_Prompt:_ Summarize the text below on The British Student Doctor Journal in two sentences.

_Quoted passage:_
Well done to James and Shivali on being runners-up in the ‘Zeshan Qureshi Award for Outstanding Achievement in Medical Education’.
James Kilgour and Shivali Fulchand are final year medical students at Cardiff University School of Medicine. However, they also have the very impressive titles of Co-Founder and Co-Editor-in-Chief of ‘The British Student Doctor’: a medical student-led journal they conceptualised, developed, and have successfully taken to an international level!
The British Student Doctor Journal: A journal for the social media generation
A journal run by medical students for medical students….
In 2016, we co-founded The British Student Doctor Journal (The BSDJ) (www.bsdj.org.uk).
The British Student Doctor is a novel, peer-reviewed, diamond open-access, bi-annual, medical student led journal.
“Evidence-based medicine is the responsibility of every doctor, therefore, we felt it was essential that medical students have more opportunity to engage with the publishing process. This was the basis of our inspiration to establish a journal run by medical students for medical students.”
From Concept to reality…
In March 2016, we drafted a business proposal for the journal and arranged a meeting with the Dean of our medical school. He was very supportive and encouraging of the idea, and provided initial funding for the initiative.
“Within a few months, we had drafted our policies, created a website, signed a publishing agreement with Cardiff University Press, established the online journal platform and recruited and appointed an Editorial and Management Board of 15 students”
“In the space of a year, we have taken The British Student Doctor from a student living room in Cardiff to over 20 UK medical schools, as well as internationally.”
We have also trained and recruited more than 200 peer reviewers from across 4 continents.
And what a positive response it received…
In December 2016, we were asked to provide teaching on The BSDJ and publishing to students on the Medical Education Intercalated BSc programme at Cardiff University.
We ended the year by presenting at the Academy of Medical Educator’s Conference in London. It was wonderful to receive such a positive response from medical educators from across the UK.
The journal’s presence has spread to YouTube…
We have created a YouTube channel, where we will be posting videos educating students on publishing and evidence-based medicine.
We have currently released two videos; the first introduces our editorial and peer-review team, and celebrates the benefits of diversity in creating a successful organisation
The second video interviews members of our team about their role and why they wanted to get involved with the journal
“Many members of our team highlighted that The British Student Doctor provides a new opportunity to develop skills in publishing, as well as to gain experience in an area where there is limited education at medical school.”
And the first issue was published in style…
Submissions to the first issue of The British Student Doctor were open from October to December, and on the 31st of January we published our first issue. The release of this issue was commemorated by a launch event and featured presentations from a number of speakers, including a keynote by Chancellor of Cardiff University and Nobel Prize Winner, Professor Sir Martin Evans.
The British Student Doctor Vision…
“Our vision for The British Student Doctor is to create a platform for the sharing the critical thought and creative flair of medical students packaged in a simple, modern and accessible way.”
The aim of the Journal is three-fold; firstly, we want to provide editorial board opportunities to medical students, secondly we want to engage students with the peer-review process; and finally give students the opportunity to publish their work into a journal that has a beautiful design, whilst maintaining its scientific rigour.

_Recorded data:_
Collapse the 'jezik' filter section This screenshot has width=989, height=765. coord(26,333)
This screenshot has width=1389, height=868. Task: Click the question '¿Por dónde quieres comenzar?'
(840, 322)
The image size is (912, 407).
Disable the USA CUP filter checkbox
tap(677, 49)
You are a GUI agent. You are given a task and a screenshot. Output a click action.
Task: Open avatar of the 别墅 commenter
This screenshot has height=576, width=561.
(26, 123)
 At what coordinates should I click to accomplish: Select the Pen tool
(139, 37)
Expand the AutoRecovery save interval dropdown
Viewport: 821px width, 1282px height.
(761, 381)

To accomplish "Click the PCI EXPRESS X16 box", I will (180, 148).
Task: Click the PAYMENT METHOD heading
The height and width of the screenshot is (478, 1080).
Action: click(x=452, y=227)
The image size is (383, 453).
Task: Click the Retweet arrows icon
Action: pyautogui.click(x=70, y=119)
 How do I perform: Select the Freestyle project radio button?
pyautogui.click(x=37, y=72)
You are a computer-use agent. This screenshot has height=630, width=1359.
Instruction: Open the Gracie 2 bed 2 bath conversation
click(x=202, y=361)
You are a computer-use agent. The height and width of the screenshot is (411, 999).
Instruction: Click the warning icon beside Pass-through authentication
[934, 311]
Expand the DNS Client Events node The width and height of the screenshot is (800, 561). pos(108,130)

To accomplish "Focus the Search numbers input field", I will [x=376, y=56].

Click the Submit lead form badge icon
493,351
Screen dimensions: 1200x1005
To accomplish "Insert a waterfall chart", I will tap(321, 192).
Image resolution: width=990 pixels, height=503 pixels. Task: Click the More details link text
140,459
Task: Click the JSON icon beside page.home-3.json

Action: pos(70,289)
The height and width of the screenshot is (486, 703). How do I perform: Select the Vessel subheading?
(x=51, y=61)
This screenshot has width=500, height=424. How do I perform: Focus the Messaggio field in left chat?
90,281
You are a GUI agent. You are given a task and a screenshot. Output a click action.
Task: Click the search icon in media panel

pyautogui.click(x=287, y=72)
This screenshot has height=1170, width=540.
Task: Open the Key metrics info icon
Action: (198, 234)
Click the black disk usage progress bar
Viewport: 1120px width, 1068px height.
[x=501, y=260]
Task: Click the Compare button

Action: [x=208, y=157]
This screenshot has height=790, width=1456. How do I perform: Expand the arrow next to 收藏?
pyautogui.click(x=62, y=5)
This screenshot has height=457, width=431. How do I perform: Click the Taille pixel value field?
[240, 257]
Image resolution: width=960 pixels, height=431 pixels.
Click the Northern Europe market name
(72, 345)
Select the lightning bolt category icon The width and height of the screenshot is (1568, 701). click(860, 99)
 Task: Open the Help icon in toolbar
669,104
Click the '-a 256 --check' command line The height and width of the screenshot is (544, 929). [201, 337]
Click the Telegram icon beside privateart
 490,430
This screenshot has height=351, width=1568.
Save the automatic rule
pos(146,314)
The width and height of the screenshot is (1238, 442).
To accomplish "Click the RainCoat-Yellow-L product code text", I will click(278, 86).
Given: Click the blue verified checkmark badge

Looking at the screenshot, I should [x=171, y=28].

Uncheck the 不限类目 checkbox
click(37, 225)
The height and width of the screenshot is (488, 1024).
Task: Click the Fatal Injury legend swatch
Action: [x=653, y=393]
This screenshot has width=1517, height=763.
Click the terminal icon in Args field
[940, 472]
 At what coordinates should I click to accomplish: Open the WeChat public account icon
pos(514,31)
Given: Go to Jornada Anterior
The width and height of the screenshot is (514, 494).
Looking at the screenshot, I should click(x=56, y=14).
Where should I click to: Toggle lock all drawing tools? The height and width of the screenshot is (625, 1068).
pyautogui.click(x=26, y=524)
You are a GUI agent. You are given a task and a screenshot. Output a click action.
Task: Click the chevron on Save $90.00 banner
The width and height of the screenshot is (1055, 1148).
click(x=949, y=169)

_Problem solution:_ James Kilgour and Shivali Fulchand, final-year medical students at Cardiff University School of Medicine, were runners-up for the Zeshan Qureshi Award for Outstanding Achievement in Medical Education and co-founded The British Student Doctor, a peer-reviewed, diamond open-access, bi-annual journal led by medical students. After their medical school's Dean provided initial funding in 2016, the journal spread to over 20 UK medical schools and abroad, recruited more than 200 peer reviewers, started a YouTube channel and published its first issue on 31 January, with the aim of giving students editorial, peer-review and publishing opportunities.